The World of Jack London

"At the library he found a friend whose influence was to affect him deeply, Ina Coolbrith. She soon gathered Jack under her wing and guided him along a much more orderly literary path. Jack loved her deeply and often called her 'The Noble Lady.' Little did either realize that Miss Coolbrith would become California's first Poet Laureate and that Jack would emerge from a poverty-stricken background to become one of the most popular authors in California."
Kingman, Russ. A Pictorial Life of Jack London (Crown, 1979)

Jack London's Literary Mother

Ina Coolbrith Oakland LibrarianBorn Josephine Donna Smith, oldest daughter of Don Carlos and Agnes Coolbrith Smith, in Nauvoo, Illinois, March 10, 1841, she entered California through the Beckwourth Pass in a covered wagon train in 1852. Her first poems were published in the Los Angeles Times in 1854. After a brief and tragic marriage at 17, and the death of her child, she moved to San Francisco in the 1860's where she worked as a journalist on the Overland Monthly.
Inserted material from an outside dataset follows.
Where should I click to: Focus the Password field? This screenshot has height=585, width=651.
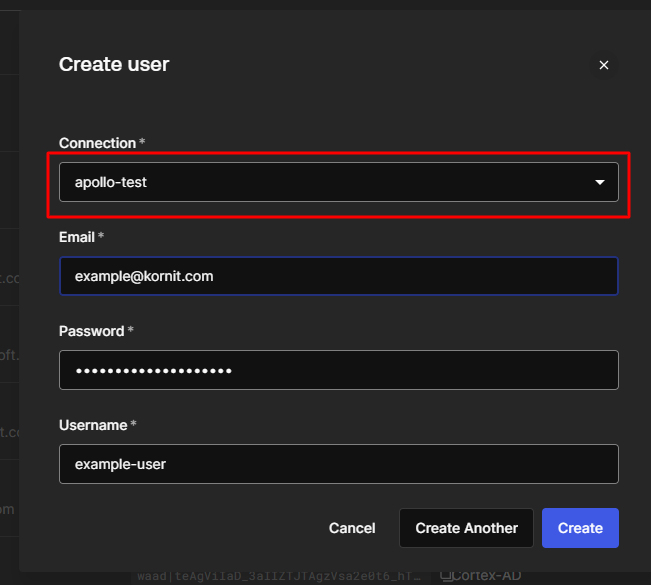coord(338,370)
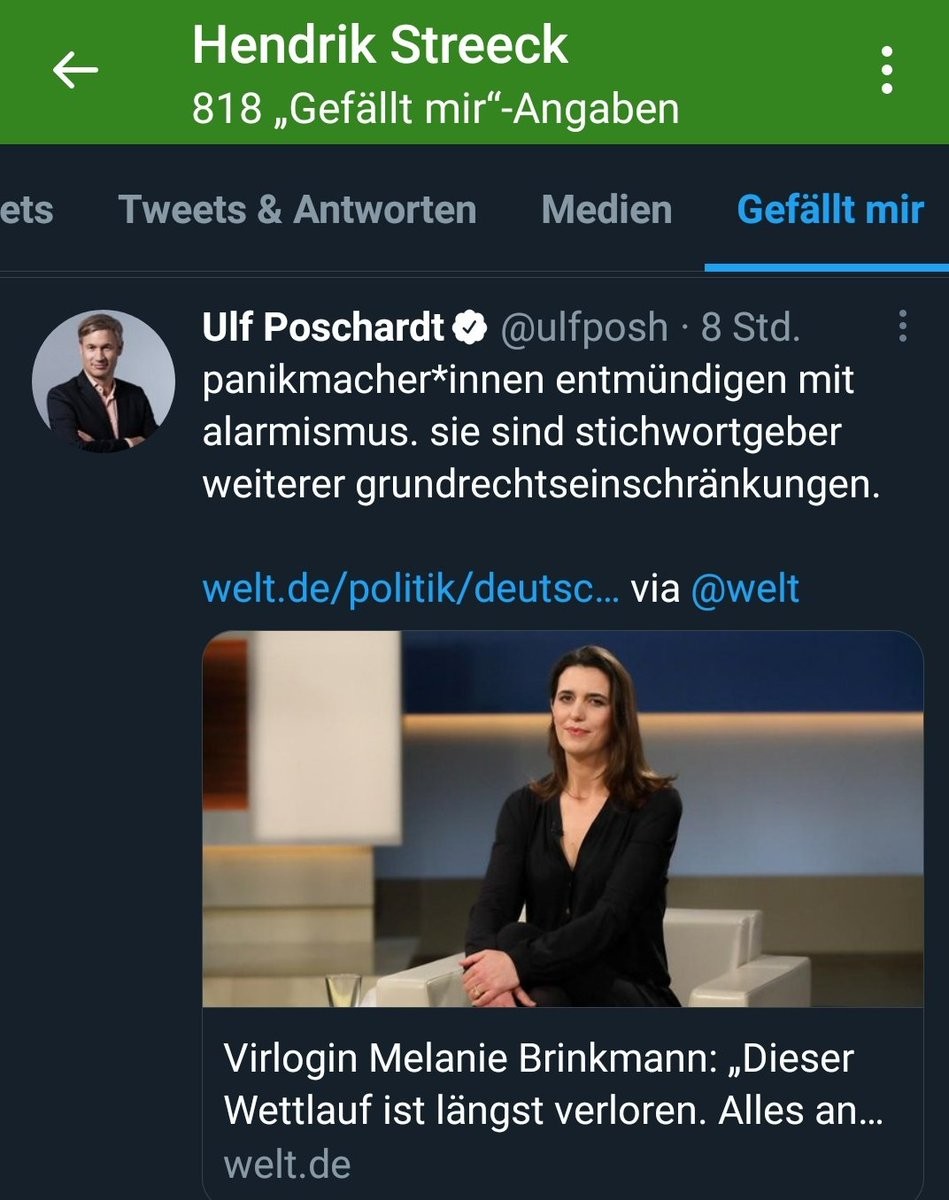
Task: Tap the back arrow in the header
Action: click(75, 70)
Later she was librarian of the Mechanics Institute Library and the Bohemian Club library, and was the first librarian of the Oakland Public Library. She lost her San Francisco home and all her possessions in the earthquake and fire of 1906. Through the generosity of the best known California writers of the day, another home was built on Russian Hill, where she lived until the infirmities of age led her to share the home of her niece in Berkeley in 1923 until her death.

Ina Coolbrith received many honors. She was the first person asked to write a Commencement Ode for the University of California, which she did on two occasions. She was the first woman member of San Francisco's Bohemian Club. She held correspondences throughout the nation and the world, including Tennyson, Whittier, Longfellow, Lowell and others. She counted amongst her close friends the likes of Mark Twain, Bret Harte, Gertrude Atherton, Joaquin Miller, Charles Warren Stoddard, and William Keith. Jack London called her his "literary mother." Isadora Duncan recalled in her memoirs "the beauty and fire of the poet's eyes."
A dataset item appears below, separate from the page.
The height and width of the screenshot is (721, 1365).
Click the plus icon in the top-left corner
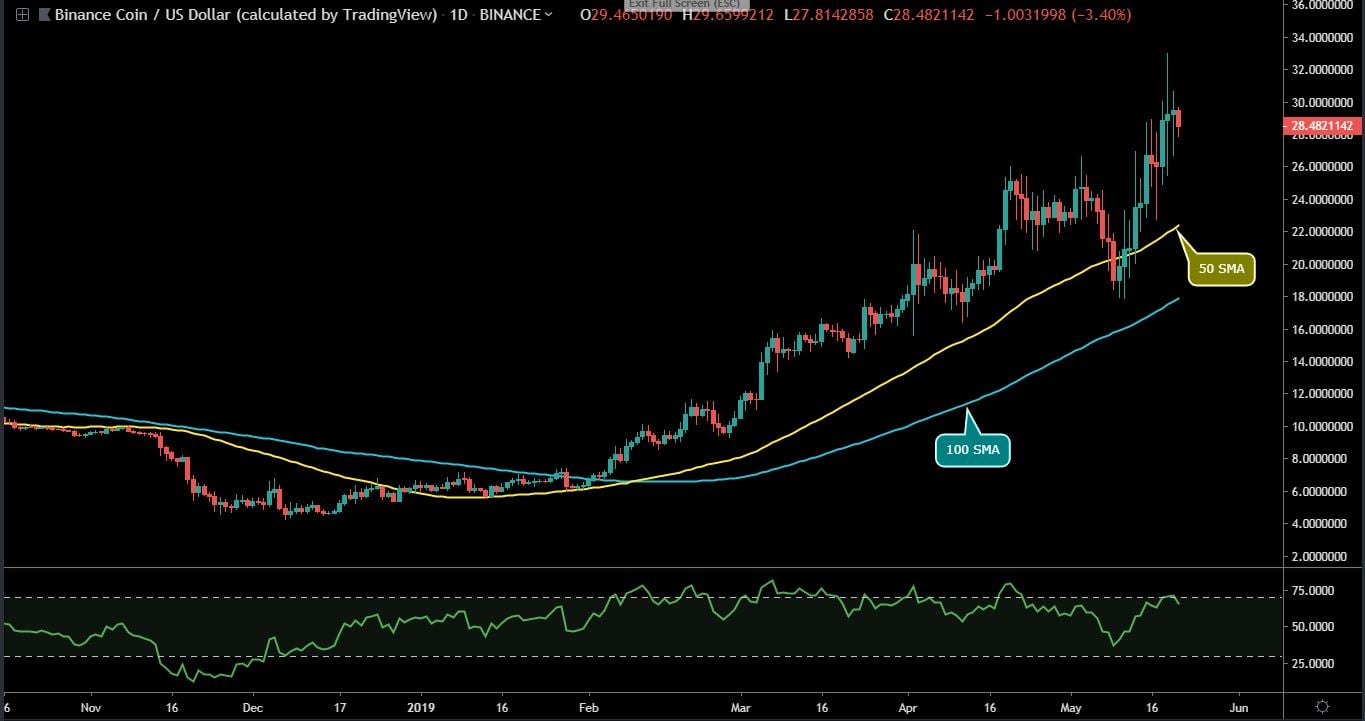coord(23,14)
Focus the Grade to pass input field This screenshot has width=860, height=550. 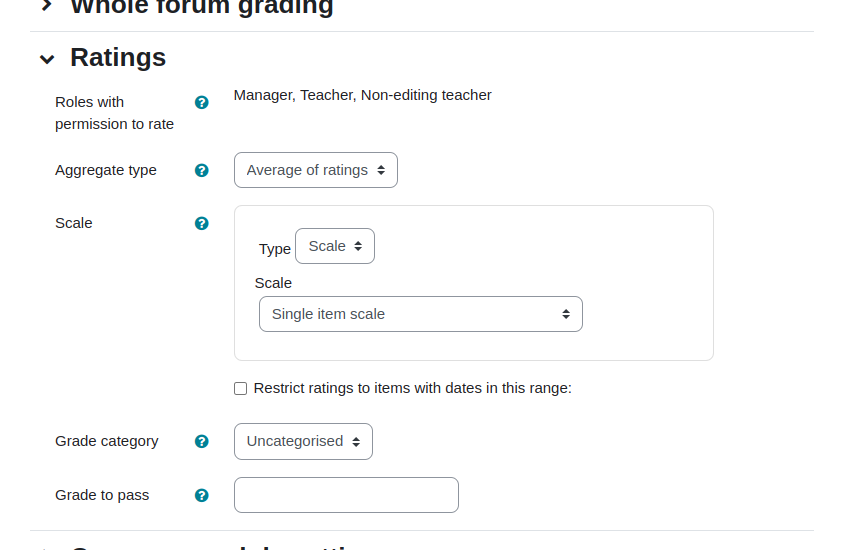tap(346, 495)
At the Panama Pacific International Exposition in 1915 she was appointed President of the Congress of Authors and Journalists; in arranging for the Congress she wrote over 4,000 letters to the leading writers and journalists in every country. At the Exposition a formal presentation of a laurel wreath was made to her by Dr. Benjamin Ide Wheeler, President of the University of California, and the Board of Regents, with the title "loved, laurel-crowned poet of California." The title of Poet Laureate was confirmed by the State Legislature.

In 1924 Mills College awarded her the honorary degree of Master of Arts; as a young woman she had attended Mills, known at the time as Benicia College for Women. On the day of her funeral the Legislature adjourned in her memory and soon afterward named a 7,900 foot peak near Beckworth Pass "Mount Ina Coolbrith."

Some of Ina Coolbrith's most powerful poems were written after her 80th birthday. Her published works include "A Perfect Day and Other Poems," "Songs from the Golden Gate," and the posthumously published "Wings of Sunset."

A link to more information and a view of Coolbrith's headstone - authored by Janice Albert

In a letter to Ina Coolbrith written December 13, 1906 Jack says in part:

". . . The old Oakland Library days! Do you know, you were the first one who ever complimented me on my choice of reading matter. Nobody at home bothered their heads over what I read. I was an eager, thirsty, hungry little kid — and one day, at the library, I drew out a volume on Pizzaro in Peru (I was ten years old). You got the book & stamped it for me. And as you handed it to me you praised me for reading books of that nature. Proud! If you only knew how proud your words made me. For I thought a great deal of you. You were a goddess to me. I didn't know you were a poet, or that you'd ever done so wonderful a thing as write a line. I was raw from a ranch, you see. But I stood greatly in awe of you—worshipful awe. In those days I named adjectives. And I named you "Noble." That is what you were to me—noble. That was the feeling I got from you. Oh, yes, I got, also, the feeling of sorrow and suffering, but dominating them, always riding above all, was noble. No woman has so affected me to the extent you did. I was only a little lad. I knew absolutely nothing about you. Yet in all the years that have passed I have met no woman so noble as you.

I have never seen you since those library days, yet the memory picture I retain of you is as vivid as any I possess. When I hear your name mentioned, or think of you, up, at once, flashes that memory picture, and with it, it's connotation, & its connotation is "noble."

Often and often, the mere word, noble, recalls you to my mind.

Do forgive me what you may deem my foolishness. I am all iron these days; but I remember my childhood, I remember you; and I have room in me yet, and softness, too, for memories.